# Document excerpt
────────

Cléo de 5 à 7

Cléo de 5 à 7 (Agnès Varda, 1962)

This post is part of the Seven days of the French New Wave event going on Le Mot du Cinephiliaque from December 1st to 7th 2011.

Agnès Varda, being one of the most famous filmmaker of the Nouvelle Vague and one of the few women to direct films in this era, is still shooting in the 2000's. Her first feature, La pointe courte might be the first film of the French New Wave. But her most widely known picture is Cléo de 5 à 7. Cléo (Corinne Marchand) is a pop singer waiting for the results of her last visit at the doctor. She might be having a cancer. We follow her struggle through the two long hours she has to wait to know the results.

This fable about the 1960's and the bland persona that the modern world and those frivolous years has brought to our society is well portrayed here. Cléo's character is very narcissic and her devotion to her beauty and her career is infectious. She'll even put on a record of one of her songs in a restaurant to watch people if they'll listen to the song playing. Her name, short for Cleopatra, says a lot about her, how she thinks she is a queen, how everyone should listen to her and be at her services. Hardly happy and never satisfied by anything, her mood swings all the time. Well, the wait of the result sure is stressing in some way but we easily guess that it's one of her trait of  personality. The presence of Corinne Marchand is the focal point of the film and Varda's camera just has to swing and follow her around to deliver her beauty and undress the character in front of our eyes. Cléo is like an onion that you have to peel to discover the diamond within when she meets Antoine the first character she seems to really apreciate.
This is a true Nouvelle Vague classic and the style of Varda and her simple technique makes this one of the little gems of this era. Since, Cléo isn't as sympathetic has she'll become near the end of the film it is harder for the audience to fully immerge himself in the story of a whinny woman. However, the princess syndrome of stardom and instant popularity couldn't be more actual. Even if it isn't really scratched by the plot some elements makes us think about anyway. A great film to get into the French New Wave. Since it was my first Varda ever I'll have to catch up and see her earlier and later work to put this one in the perspective of her whole career.


  1. I watched this for the first time back in July and loved it immediately. I had the same reaction that you did. After seeing it, I wanted to watch more Varda. So far, I've only seen La Pointe Courte. I liked La Pointe Courte but not nearly as much as Cleo.

    The opening scene of Cleo, the color scene with the tarot cards right before the film shifts to black and white, is unforgettable.

  2. La pointe courte is considered by many as the first film of the french new wave. I must see it even if you say it is n't as great as Cleo. And indeed the opening is unforgettable and a little unsettling! Thanx for commenting John it's really appreciated!

────────

# Source information
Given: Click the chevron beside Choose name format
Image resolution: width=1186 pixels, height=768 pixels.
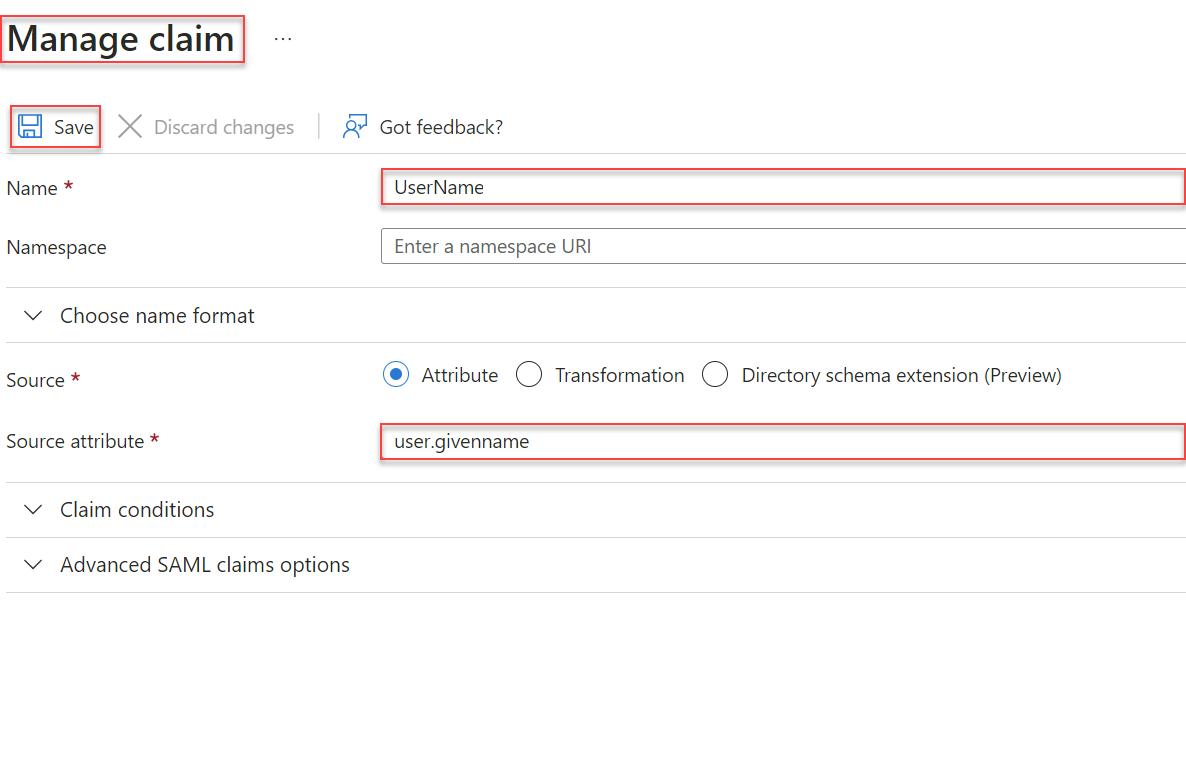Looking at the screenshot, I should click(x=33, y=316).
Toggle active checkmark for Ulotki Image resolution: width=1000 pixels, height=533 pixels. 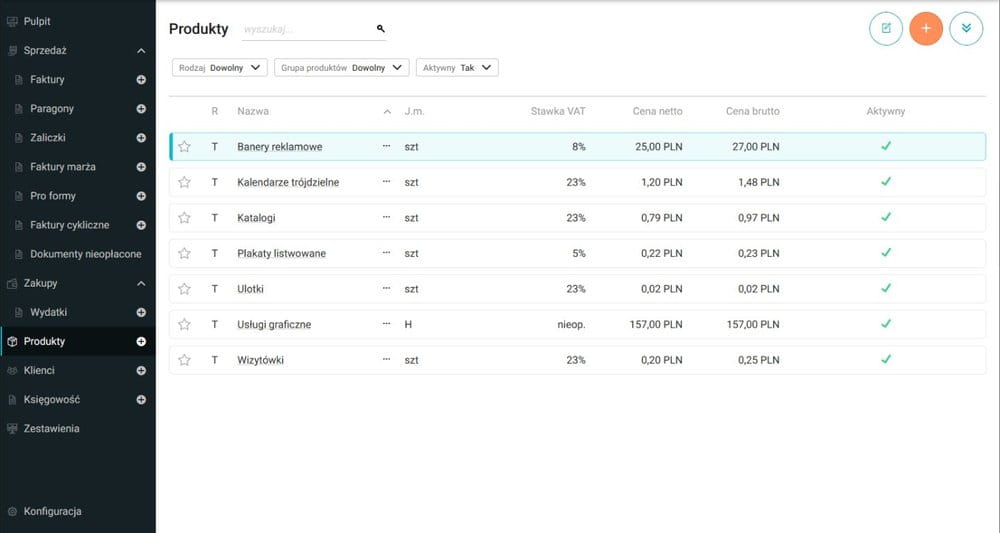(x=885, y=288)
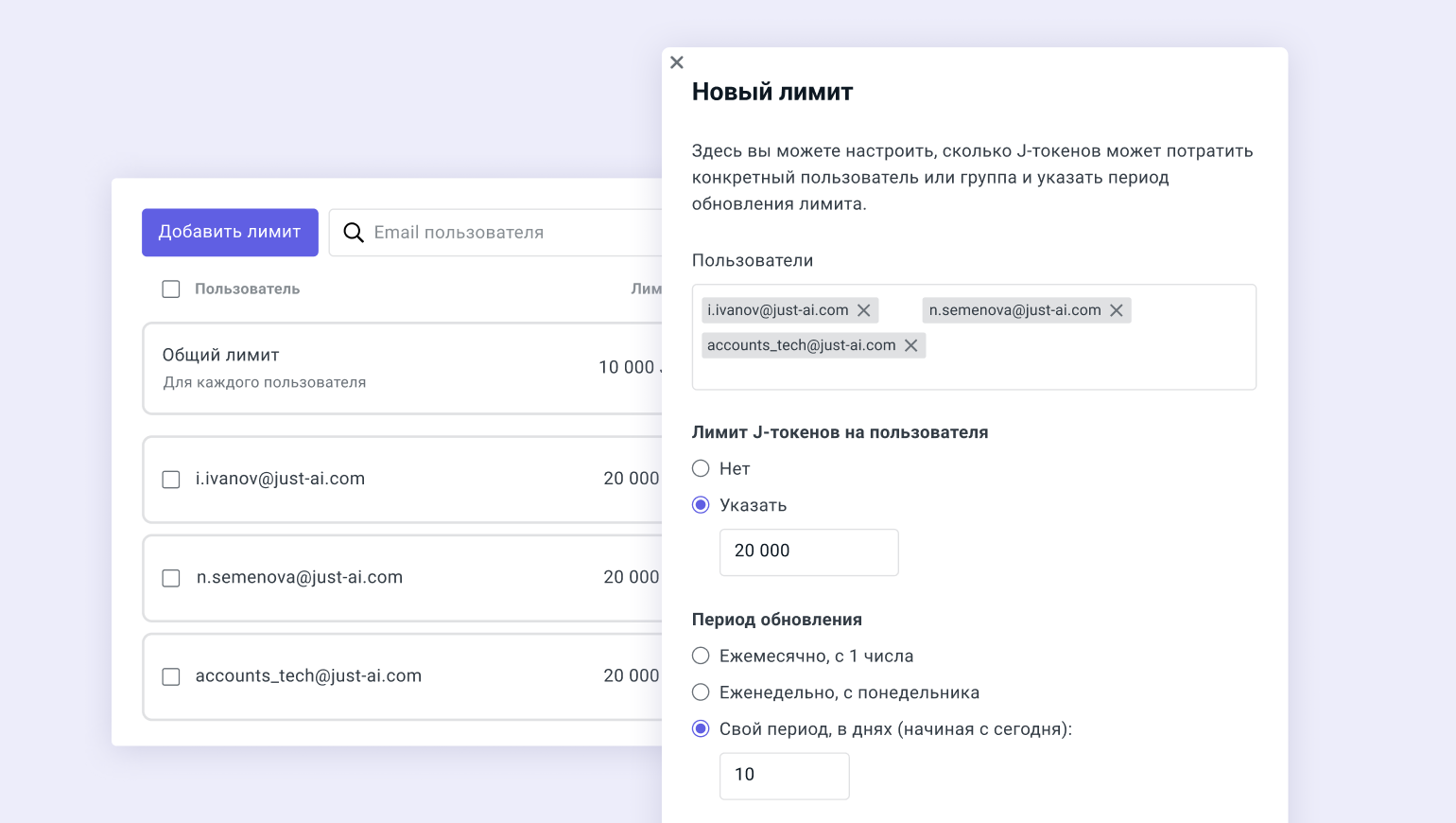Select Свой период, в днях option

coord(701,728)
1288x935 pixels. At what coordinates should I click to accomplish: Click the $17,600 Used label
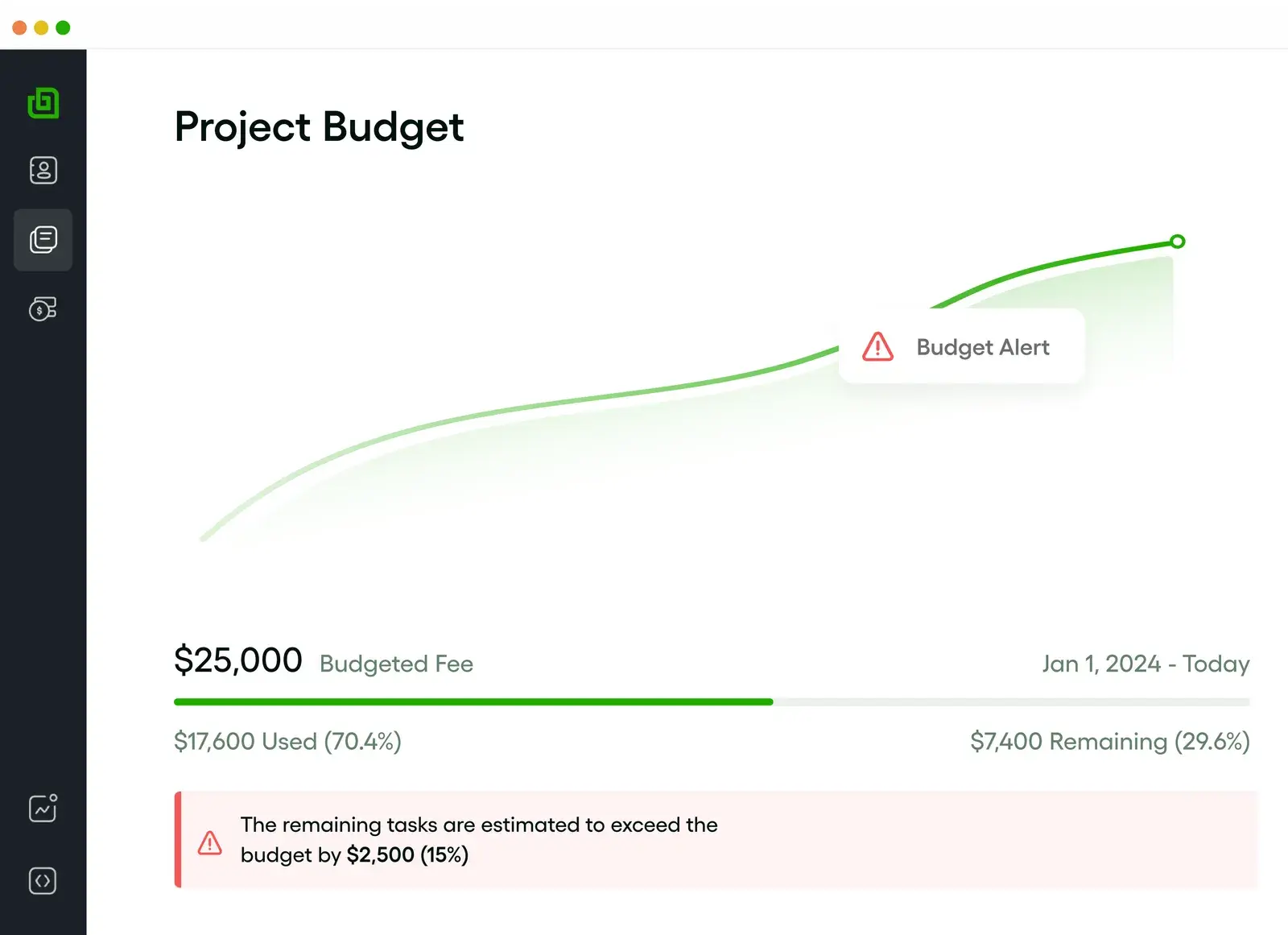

────────

# Exercise directions
Answer these questions about the film review above:
1. What is Cléo waiting to learn?
2. What is the name Cléo short for?
3. Which scene does the first comment call unforgettable?

# Solution to this task
1. The results of her last visit to the doctor.
2. Cleopatra.
3. The opening scene, the color scene with the tarot cards right before the film shifts to black and white.